─── MATERIAL FOR THE TASK ───
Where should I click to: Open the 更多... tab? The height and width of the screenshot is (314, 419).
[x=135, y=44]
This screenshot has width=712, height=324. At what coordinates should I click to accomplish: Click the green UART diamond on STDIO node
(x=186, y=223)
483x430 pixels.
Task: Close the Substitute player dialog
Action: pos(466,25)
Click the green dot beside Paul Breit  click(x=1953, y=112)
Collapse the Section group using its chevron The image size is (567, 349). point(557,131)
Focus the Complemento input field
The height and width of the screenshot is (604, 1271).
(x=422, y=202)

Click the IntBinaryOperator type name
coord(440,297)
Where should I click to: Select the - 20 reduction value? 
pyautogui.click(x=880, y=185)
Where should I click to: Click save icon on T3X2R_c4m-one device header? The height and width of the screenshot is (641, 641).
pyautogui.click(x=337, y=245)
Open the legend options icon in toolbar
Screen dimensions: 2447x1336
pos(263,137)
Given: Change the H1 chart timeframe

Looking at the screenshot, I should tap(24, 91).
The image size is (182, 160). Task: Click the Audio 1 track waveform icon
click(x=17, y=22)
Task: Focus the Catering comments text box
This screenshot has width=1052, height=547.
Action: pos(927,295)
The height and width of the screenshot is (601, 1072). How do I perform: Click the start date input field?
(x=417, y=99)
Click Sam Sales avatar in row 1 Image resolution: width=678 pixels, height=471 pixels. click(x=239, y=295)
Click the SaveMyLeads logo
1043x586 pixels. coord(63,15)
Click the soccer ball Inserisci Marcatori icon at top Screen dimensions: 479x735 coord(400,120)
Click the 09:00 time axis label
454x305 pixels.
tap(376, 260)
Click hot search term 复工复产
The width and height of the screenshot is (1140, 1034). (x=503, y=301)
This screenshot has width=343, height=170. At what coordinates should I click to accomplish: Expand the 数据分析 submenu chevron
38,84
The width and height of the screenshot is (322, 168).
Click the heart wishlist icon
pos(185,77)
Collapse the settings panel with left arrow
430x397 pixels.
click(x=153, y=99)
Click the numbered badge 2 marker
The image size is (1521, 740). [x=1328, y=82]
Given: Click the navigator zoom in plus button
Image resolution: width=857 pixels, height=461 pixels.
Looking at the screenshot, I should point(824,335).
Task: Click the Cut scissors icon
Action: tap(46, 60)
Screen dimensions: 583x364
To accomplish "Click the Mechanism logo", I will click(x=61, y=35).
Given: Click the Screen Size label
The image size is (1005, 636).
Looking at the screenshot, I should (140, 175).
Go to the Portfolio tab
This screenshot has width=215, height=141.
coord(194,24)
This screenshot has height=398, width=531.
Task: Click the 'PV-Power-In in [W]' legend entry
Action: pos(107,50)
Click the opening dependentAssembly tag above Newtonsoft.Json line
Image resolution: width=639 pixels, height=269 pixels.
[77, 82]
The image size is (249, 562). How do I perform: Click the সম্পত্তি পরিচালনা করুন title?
───
### WORK TO DO
Return every one of the lines above, word for word, with nothing changed.

### TASK SOLUTION
Where should I click to: Open the 更多... tab? The height and width of the screenshot is (314, 419).
[x=135, y=44]
This screenshot has width=712, height=324. At what coordinates should I click to accomplish: Click the green UART diamond on STDIO node
(x=186, y=223)
483x430 pixels.
Task: Close the Substitute player dialog
Action: pos(466,25)
Click the green dot beside Paul Breit  click(x=1953, y=112)
Collapse the Section group using its chevron The image size is (567, 349). point(557,131)
Focus the Complemento input field
The height and width of the screenshot is (604, 1271).
(x=422, y=202)

Click the IntBinaryOperator type name
coord(440,297)
Where should I click to: Select the - 20 reduction value? 
pyautogui.click(x=880, y=185)
Where should I click to: Click save icon on T3X2R_c4m-one device header? The height and width of the screenshot is (641, 641).
pyautogui.click(x=337, y=245)
Open the legend options icon in toolbar
Screen dimensions: 2447x1336
pos(263,137)
Given: Change the H1 chart timeframe

Looking at the screenshot, I should tap(24, 91).
The image size is (182, 160). Task: Click the Audio 1 track waveform icon
click(x=17, y=22)
Task: Focus the Catering comments text box
This screenshot has width=1052, height=547.
Action: pos(927,295)
The height and width of the screenshot is (601, 1072). How do I perform: Click the start date input field?
(x=417, y=99)
Click Sam Sales avatar in row 1 Image resolution: width=678 pixels, height=471 pixels. click(x=239, y=295)
Click the SaveMyLeads logo
1043x586 pixels. coord(63,15)
Click the soccer ball Inserisci Marcatori icon at top Screen dimensions: 479x735 coord(400,120)
Click the 09:00 time axis label
454x305 pixels.
tap(376, 260)
Click hot search term 复工复产
The width and height of the screenshot is (1140, 1034). (x=503, y=301)
This screenshot has width=343, height=170. At what coordinates should I click to accomplish: Expand the 数据分析 submenu chevron
38,84
The width and height of the screenshot is (322, 168).
Click the heart wishlist icon
pos(185,77)
Collapse the settings panel with left arrow
430x397 pixels.
click(x=153, y=99)
Click the numbered badge 2 marker
The image size is (1521, 740). [x=1328, y=82]
Given: Click the navigator zoom in plus button
Image resolution: width=857 pixels, height=461 pixels.
Looking at the screenshot, I should point(824,335).
Task: Click the Cut scissors icon
Action: tap(46, 60)
Screen dimensions: 583x364
To accomplish "Click the Mechanism logo", I will click(x=61, y=35).
Given: Click the Screen Size label
The image size is (1005, 636).
Looking at the screenshot, I should (140, 175).
Go to the Portfolio tab
This screenshot has width=215, height=141.
coord(194,24)
This screenshot has height=398, width=531.
Task: Click the 'PV-Power-In in [W]' legend entry
Action: pos(107,50)
Click the opening dependentAssembly tag above Newtonsoft.Json line
Image resolution: width=639 pixels, height=269 pixels.
[77, 82]
The image size is (249, 562). How do I perform: Click the সম্পত্তি পরিচালনা করুন title?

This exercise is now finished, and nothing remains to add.